Teaching abroad is a challenging, but rewarding experience and for Unofficial Ambassador Tomoko Ishikawa it is equally both parts. At the Tumekuja School in Zanzibar, Tanzania, Tomoko is thrilled to teach her students mathematics from a one-on-one teaching approach.
Even after a month of teaching and living in Zanzibar I feel that I am still learning and experiencing new things everyday. I am consistently curious and surprised by the Zanzibari living and teaching style.
During my teaching experience at Tumekuja School, I encountered a problem regarding the students’ learning and studying habits and initially struggled to solve the issue. The students’ minimum participation in the class was an issue for me. As I mentioned in the last blog, some non-western cultures tend to prefer hierarchical and collectivist ideas, and from my own personal experiences I consider the culture here in Zanzibar one of them. Students in the classes did not seem to feel comfortable with asking questions; whenever I asked if they understood what was explained on the board, or if they had any questions regarding the lesson materials, almost none or very few responded.

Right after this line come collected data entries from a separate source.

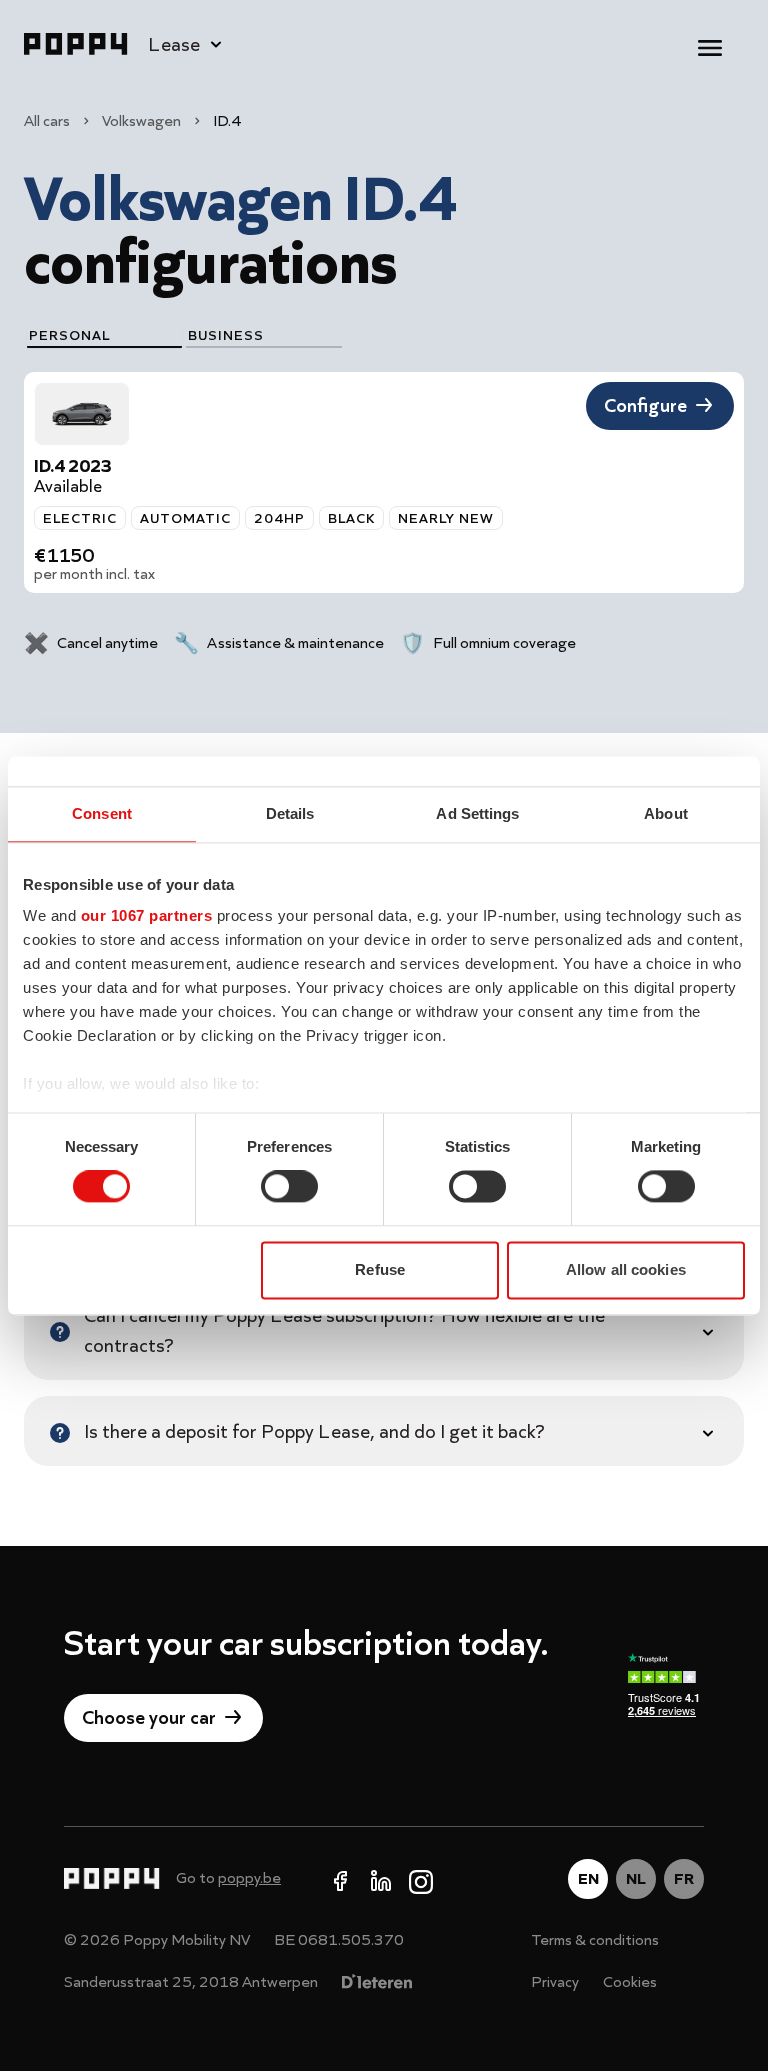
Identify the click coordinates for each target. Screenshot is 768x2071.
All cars (47, 121)
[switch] (289, 1187)
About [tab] (666, 813)
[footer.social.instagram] (421, 1879)
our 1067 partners (147, 915)
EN (588, 1878)
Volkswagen (141, 121)
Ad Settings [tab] (477, 813)
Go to (228, 1878)
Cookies (630, 1982)
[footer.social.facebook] (341, 1879)
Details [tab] (290, 813)
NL (636, 1878)
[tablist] (184, 336)
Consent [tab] (102, 813)
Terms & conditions (595, 1940)
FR (684, 1878)
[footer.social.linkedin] (381, 1879)
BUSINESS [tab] (226, 335)
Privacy (555, 1982)
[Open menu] (710, 44)
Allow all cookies (626, 1269)
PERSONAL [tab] (69, 335)
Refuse (380, 1269)
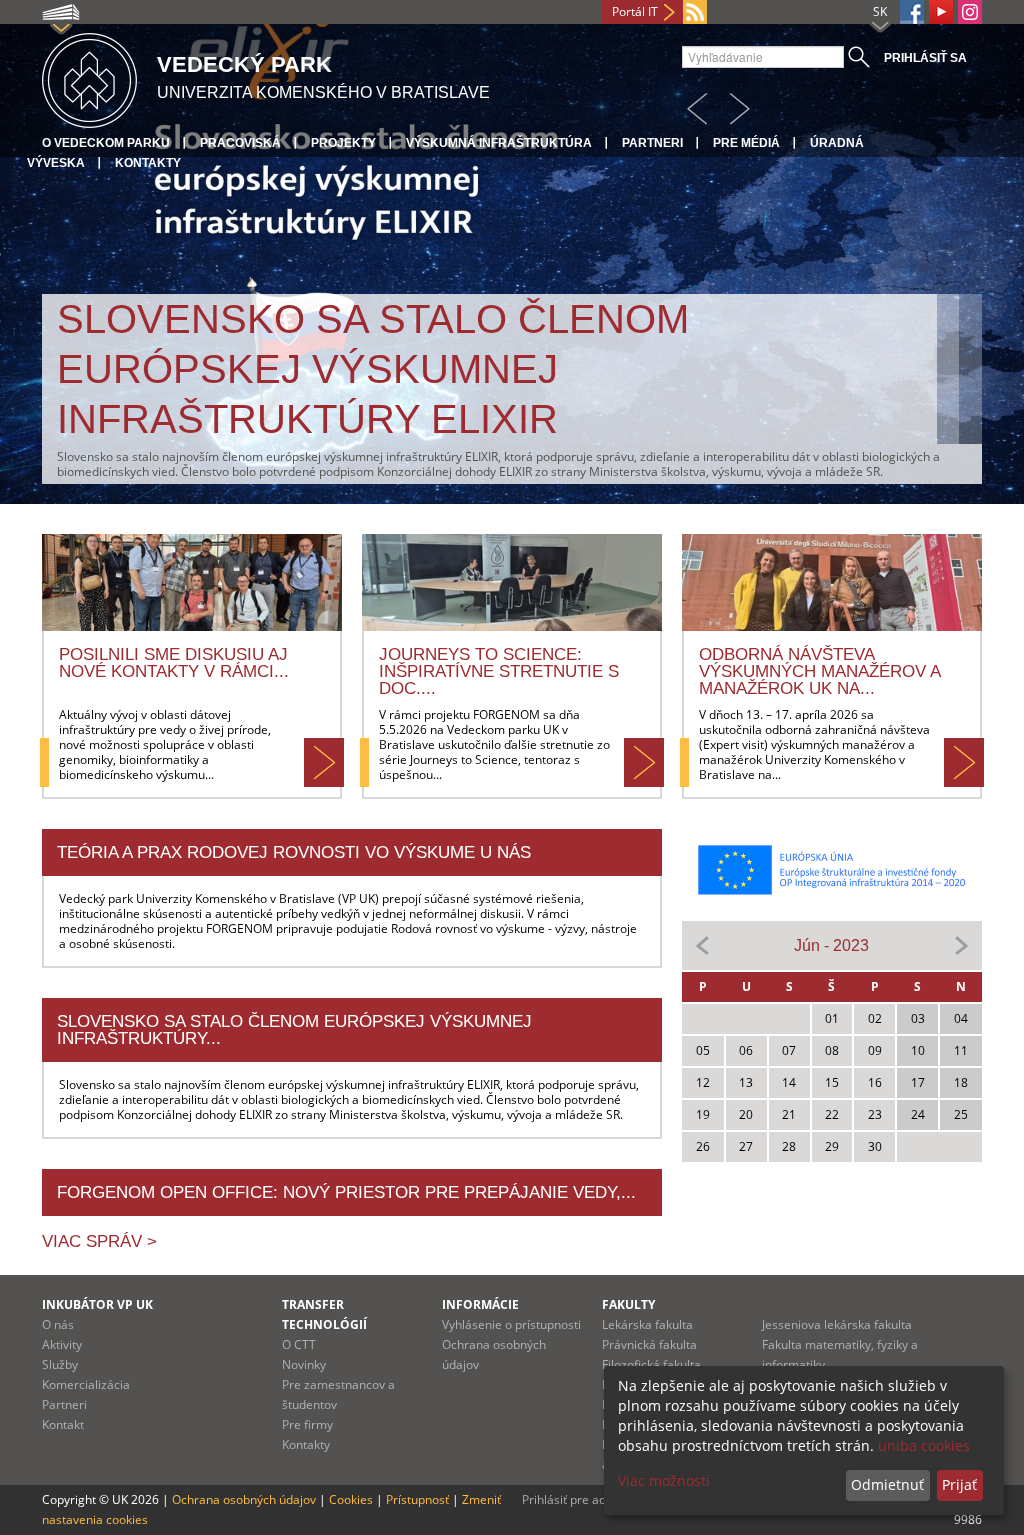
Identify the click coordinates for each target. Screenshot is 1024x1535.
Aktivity (62, 1344)
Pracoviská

It was hard for me to continue teaching the class because I wanted to make sure that all the students understood what was being taught and could move onto the next lesson. As much as I understood the difference in cultures and the fact that they are not used to being asked to speak in front of the class, as a person whose background is non-western I wanted them to participate. In order to motivate them and make the seventy-minute class more fun I thought to be more engaged with the students since I also come from a non-western background.
To improve the situation, first I talked to Mrs. Bim, a math teacher who had previously taught the same classes as I did and asked her if there were possible solutions. She responded that the situation in the class was the same even when she taught and I had to get used to teaching in a quiet classroom. I decided to ask the same question to the other teachers, but the responses were all the same. Not that I blame the teachers, but I was astonished by the fact that other teachers including Mrs. Bim accepted the lack of an engaged classroom and just continued with the lessons. I tried to come up with a solution and thought what may motivate the student to speak up more. I found that the students might have not realized the importance of expressing their opinions. One day I decided to individually talk to the students, if they understood the materials covered. Some students told me that they are not quite sure what I was teaching and others told me that they don’t understand why they have to raise their hands, etc.
I realized that whether they understood the lessons or not they were shy and chose not raise their hands. I told them the necessity of participating in the class and that’s what they need to do. The day after I talked them, I came into the classroom and started the class. When I asked them questions, I saw a few students raising their hands – which never happened before! It was pleasantly surprised because I actually got to see a change in the student’s mind.
In the beginning my teaching experience was tougher than I expected because of the different culture and different teaching system, but I think because it is challenging, the effort is worth it.